The Arbitrum DAO has voted to release the frozen 30,765.6 ETH (about $70 million) to the DeFi United initiative that formed to mitigate the impact of the $292 million exploit on Kelp DAO last month.
According to Arbitrum DAO's voting snapshot, 182.2 million votes supported the release of the tokens, accounting for 90.96% of all voting power. Around 9% of the voters abstained on the matter. With the approval, Arbitrum is set to become the largest donor to DeFi United.
This stems from the April 18 attack on LayerZero-powered Kelp DAO. The attacker, suspected to be North Korea's Lazarus Group, exploited a single-verifier configuration of an Omnichain Fungible Token (OFT) bridge to drain 116,500 rsETH from Kelp DAO.
On April 20, the Arbitrum Security Council froze the ETH that the Kelp DAO attacker had moved to an Arbitrum One address. Those funds were subsequently moved to an address controlled by the protocol.
Meanwhile, the attacker moved a significant portion of the stolen rsETH to Aave as collateral for WETH, creating about $190 million in bad debt for the protocol.
This prompted the establishment of DeFi United to coordinate restitution efforts. Some of the contributions were 30,000 ETH from Consensys and Joseph Lubin, Mantle's 30,000 ETH loan, and LayerZero's 5,000 ETH.
Legal limbo
However, the 30,766 ETH transfer would likely be blocked due to a court order restricting Arbitrum DAO from moving the recovered funds. The May 1 order was filed by multiple plaintiffs from separate years-old terrorism judgments against North Korea that seek to claim the frozen ETH as restitution.

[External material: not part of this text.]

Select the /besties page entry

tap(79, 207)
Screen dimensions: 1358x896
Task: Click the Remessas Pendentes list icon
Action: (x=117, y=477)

"Arbitrum DAO is not allowed to do anything with the KelpDAO funds for now, until a divestiture hearing," crypto attorney Gabriel Shapiro previously commented on X regarding the court order.
In response to the order, Aave LLC filed an emergency motion in federal court to challenge the ruling, arguing that it was based on unproven speculation that the Kelp DAO exploit was carried out by Lazarus. It further added that even if this were the case, temporary possession of stolen assets does not equate to ownership.
The Block has reached out to Aave for further information on the legal situation.